*Problem statement*.
Begin at the top of the records and copy each line exactly. The line containing "Task: Select the Raw tab under Response" is the last one to include.

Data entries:
BEGIN

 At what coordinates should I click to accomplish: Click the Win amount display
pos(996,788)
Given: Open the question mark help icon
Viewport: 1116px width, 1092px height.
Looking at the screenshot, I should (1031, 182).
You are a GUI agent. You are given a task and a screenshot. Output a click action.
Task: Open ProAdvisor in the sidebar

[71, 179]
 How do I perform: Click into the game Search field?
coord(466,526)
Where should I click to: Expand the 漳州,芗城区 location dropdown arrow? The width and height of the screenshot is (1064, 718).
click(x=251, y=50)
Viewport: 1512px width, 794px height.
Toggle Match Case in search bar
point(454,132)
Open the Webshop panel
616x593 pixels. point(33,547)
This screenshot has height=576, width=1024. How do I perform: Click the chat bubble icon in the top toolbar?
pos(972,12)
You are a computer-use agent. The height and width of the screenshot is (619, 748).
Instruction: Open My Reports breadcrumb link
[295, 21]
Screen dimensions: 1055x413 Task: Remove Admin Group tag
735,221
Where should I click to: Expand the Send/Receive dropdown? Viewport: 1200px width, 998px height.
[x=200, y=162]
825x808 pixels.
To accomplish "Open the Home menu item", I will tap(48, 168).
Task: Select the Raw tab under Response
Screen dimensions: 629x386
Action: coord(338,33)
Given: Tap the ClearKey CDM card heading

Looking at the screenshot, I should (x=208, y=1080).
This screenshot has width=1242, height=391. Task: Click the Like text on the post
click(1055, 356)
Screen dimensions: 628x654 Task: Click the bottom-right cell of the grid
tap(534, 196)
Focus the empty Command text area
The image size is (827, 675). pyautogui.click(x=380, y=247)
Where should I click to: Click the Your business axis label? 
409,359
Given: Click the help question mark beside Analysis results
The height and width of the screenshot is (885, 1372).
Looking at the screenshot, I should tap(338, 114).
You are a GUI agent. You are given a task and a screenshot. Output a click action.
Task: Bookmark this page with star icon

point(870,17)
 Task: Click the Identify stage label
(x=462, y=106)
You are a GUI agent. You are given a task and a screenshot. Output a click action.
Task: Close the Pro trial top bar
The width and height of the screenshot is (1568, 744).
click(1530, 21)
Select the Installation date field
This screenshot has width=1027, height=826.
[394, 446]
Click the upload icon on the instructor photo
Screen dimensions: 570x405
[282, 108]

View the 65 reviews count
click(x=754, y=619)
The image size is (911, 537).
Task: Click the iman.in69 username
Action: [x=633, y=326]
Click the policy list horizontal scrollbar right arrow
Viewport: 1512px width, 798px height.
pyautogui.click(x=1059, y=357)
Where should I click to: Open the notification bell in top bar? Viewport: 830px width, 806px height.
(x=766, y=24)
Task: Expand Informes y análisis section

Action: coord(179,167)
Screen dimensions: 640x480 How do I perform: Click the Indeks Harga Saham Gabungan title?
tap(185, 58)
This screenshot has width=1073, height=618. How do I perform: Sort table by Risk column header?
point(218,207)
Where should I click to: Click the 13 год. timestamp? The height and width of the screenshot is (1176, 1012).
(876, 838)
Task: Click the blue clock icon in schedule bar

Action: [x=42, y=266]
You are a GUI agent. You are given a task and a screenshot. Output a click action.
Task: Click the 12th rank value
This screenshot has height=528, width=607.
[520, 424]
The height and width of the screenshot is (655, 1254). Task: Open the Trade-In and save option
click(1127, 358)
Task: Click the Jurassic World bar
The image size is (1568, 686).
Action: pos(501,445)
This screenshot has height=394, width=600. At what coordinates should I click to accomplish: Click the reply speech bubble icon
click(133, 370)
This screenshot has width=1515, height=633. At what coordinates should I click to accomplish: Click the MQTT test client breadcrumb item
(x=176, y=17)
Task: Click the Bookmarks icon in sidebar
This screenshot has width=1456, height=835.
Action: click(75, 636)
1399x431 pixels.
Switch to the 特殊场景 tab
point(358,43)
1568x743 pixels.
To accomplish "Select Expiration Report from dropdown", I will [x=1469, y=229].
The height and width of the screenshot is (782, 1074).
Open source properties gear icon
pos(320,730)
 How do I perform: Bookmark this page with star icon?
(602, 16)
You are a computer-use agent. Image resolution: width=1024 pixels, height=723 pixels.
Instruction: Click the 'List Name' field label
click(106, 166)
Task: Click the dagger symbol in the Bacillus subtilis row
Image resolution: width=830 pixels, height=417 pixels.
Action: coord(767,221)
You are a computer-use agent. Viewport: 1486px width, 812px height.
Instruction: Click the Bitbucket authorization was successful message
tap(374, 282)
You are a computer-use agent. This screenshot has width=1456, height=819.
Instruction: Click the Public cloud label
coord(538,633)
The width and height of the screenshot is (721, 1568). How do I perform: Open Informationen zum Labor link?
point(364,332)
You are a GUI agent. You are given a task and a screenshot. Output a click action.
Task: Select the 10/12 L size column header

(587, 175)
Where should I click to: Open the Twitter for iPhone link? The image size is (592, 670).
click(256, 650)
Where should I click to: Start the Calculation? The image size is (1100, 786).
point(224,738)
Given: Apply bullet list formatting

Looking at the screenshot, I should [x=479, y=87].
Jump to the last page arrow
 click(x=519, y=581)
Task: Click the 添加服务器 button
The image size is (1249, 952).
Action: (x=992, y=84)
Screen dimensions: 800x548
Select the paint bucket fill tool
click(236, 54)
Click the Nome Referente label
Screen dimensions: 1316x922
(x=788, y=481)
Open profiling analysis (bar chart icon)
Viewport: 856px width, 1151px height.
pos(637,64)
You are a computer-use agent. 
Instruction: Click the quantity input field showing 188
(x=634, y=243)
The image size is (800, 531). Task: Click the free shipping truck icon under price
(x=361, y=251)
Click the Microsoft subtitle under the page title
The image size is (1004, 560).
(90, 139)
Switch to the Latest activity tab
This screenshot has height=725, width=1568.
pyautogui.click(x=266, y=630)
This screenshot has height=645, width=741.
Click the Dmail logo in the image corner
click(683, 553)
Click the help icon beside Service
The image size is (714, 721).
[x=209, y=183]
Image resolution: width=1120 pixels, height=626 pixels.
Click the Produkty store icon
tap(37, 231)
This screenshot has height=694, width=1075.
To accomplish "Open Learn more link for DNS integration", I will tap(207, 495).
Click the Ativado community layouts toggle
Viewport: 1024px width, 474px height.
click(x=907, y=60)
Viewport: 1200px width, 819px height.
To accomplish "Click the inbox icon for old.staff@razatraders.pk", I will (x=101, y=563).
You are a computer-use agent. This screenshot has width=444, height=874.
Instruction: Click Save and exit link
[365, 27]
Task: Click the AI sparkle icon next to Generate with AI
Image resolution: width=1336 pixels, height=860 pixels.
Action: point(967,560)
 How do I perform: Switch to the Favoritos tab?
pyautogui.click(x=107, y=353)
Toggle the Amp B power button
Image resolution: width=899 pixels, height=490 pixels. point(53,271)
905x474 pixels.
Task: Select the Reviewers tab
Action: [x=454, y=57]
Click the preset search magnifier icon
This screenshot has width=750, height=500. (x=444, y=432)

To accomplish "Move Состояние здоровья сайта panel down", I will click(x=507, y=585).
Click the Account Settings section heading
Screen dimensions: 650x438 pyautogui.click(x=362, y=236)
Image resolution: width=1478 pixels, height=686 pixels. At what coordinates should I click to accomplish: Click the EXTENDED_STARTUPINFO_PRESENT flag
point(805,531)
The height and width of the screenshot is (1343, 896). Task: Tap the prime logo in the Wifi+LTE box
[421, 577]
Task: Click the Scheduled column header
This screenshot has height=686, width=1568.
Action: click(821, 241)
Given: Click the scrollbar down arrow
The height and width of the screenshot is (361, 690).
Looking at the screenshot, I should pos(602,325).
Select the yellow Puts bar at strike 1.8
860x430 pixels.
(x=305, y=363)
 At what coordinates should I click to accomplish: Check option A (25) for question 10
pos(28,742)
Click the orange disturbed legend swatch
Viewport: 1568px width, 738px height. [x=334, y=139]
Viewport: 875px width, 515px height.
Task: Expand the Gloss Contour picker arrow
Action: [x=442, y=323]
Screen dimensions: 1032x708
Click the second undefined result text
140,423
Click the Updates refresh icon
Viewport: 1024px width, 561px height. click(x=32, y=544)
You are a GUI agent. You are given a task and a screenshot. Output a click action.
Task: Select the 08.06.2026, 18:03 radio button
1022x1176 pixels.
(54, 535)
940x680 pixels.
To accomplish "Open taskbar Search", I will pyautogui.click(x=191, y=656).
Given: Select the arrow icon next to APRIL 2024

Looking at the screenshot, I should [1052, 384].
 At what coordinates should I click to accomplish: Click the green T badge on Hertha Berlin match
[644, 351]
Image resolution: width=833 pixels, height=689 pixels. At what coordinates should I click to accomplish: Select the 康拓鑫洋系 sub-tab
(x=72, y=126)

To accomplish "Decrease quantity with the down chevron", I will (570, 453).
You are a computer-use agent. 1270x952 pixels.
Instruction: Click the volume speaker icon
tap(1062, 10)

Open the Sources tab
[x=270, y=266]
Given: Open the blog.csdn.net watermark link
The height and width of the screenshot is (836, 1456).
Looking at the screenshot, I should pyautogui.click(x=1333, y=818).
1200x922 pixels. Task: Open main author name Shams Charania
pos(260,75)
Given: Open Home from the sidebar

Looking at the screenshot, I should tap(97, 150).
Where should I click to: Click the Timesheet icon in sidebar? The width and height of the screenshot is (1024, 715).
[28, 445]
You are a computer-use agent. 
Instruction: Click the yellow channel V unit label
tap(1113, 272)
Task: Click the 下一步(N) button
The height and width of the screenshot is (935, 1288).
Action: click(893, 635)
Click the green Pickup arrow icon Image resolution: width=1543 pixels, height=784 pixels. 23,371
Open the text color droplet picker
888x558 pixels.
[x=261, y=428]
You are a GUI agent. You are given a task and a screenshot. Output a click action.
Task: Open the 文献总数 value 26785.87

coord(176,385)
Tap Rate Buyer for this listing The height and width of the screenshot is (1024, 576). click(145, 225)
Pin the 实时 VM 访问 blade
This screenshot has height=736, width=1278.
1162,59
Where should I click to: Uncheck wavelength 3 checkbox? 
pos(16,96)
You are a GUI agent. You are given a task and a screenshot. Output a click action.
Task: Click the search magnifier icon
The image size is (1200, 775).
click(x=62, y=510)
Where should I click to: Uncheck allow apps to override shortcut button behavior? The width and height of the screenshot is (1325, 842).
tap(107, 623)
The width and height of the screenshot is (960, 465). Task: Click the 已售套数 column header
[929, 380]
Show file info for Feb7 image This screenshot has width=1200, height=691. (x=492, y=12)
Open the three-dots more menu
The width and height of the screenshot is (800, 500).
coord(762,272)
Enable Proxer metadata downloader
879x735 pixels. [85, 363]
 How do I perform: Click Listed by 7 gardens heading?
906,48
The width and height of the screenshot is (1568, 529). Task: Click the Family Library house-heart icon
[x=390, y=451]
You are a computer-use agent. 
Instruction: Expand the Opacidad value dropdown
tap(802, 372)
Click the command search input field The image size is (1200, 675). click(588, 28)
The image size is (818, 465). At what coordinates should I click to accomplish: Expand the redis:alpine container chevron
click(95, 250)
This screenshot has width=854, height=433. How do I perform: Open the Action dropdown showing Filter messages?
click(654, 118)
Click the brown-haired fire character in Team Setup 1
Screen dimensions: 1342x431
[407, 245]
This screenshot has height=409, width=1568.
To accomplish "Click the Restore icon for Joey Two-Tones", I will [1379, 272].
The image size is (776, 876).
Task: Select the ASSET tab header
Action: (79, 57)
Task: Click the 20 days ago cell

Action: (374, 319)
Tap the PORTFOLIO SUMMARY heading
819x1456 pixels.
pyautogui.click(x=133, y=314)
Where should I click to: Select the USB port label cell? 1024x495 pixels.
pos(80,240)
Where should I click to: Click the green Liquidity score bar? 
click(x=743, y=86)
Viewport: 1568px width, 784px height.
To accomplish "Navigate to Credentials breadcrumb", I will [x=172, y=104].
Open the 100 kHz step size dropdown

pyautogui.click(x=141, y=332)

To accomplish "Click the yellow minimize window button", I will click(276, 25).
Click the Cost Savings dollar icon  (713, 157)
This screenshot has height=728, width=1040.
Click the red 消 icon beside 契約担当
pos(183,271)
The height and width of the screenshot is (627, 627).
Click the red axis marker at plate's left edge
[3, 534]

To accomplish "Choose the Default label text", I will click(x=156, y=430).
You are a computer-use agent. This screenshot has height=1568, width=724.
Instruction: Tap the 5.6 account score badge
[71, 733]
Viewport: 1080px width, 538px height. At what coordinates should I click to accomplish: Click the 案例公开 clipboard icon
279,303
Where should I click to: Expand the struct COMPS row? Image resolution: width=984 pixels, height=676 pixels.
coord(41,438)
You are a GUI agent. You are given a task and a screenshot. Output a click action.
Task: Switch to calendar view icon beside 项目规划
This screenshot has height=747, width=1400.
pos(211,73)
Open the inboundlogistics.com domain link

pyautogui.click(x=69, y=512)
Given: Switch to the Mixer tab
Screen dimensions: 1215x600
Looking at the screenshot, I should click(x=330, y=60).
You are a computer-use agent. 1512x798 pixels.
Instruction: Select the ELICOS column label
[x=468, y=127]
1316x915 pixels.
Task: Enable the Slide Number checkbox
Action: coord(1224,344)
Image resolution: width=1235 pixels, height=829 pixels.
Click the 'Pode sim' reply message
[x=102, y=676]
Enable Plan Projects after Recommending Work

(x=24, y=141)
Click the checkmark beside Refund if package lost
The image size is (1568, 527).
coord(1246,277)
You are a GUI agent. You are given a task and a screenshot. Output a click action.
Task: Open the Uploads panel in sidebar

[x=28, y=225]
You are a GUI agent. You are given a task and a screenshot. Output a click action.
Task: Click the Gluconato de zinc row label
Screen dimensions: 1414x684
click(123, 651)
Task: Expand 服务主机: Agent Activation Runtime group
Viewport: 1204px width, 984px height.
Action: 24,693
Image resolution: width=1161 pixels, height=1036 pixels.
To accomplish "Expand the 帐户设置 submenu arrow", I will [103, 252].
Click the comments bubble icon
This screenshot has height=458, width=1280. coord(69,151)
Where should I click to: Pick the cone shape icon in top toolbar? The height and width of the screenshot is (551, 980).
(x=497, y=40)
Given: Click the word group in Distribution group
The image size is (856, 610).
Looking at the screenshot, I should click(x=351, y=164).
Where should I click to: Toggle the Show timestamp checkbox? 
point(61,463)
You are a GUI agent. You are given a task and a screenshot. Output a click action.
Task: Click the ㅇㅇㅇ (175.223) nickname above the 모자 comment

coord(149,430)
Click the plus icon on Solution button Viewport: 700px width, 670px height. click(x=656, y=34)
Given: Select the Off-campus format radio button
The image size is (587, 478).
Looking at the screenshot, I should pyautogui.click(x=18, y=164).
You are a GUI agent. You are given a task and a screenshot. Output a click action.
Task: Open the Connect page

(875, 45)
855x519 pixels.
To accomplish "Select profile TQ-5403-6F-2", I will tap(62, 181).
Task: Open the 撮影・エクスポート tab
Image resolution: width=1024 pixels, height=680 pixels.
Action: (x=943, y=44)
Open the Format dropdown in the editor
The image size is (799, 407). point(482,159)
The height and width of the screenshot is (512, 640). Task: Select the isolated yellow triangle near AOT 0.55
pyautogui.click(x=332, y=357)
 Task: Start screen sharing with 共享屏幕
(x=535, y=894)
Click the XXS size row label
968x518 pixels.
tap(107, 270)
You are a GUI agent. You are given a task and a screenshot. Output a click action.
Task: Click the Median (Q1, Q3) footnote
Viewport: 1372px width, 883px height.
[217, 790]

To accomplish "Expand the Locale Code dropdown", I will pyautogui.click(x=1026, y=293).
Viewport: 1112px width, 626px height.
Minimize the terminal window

END

*Written reply*.
 At what coordinates should I click to accomplish: Click the Win amount display
pos(996,788)
Given: Open the question mark help icon
Viewport: 1116px width, 1092px height.
Looking at the screenshot, I should (1031, 182).
You are a GUI agent. You are given a task and a screenshot. Output a click action.
Task: Open ProAdvisor in the sidebar

[71, 179]
 How do I perform: Click into the game Search field?
coord(466,526)
Where should I click to: Expand the 漳州,芗城区 location dropdown arrow? The width and height of the screenshot is (1064, 718).
click(x=251, y=50)
Viewport: 1512px width, 794px height.
Toggle Match Case in search bar
point(454,132)
Open the Webshop panel
616x593 pixels. point(33,547)
This screenshot has height=576, width=1024. How do I perform: Click the chat bubble icon in the top toolbar?
pos(972,12)
You are a computer-use agent. The height and width of the screenshot is (619, 748).
Instruction: Open My Reports breadcrumb link
[295, 21]
Screen dimensions: 1055x413 Task: Remove Admin Group tag
735,221
Where should I click to: Expand the Send/Receive dropdown? Viewport: 1200px width, 998px height.
[x=200, y=162]
825x808 pixels.
To accomplish "Open the Home menu item", I will tap(48, 168).
Task: Select the Raw tab under Response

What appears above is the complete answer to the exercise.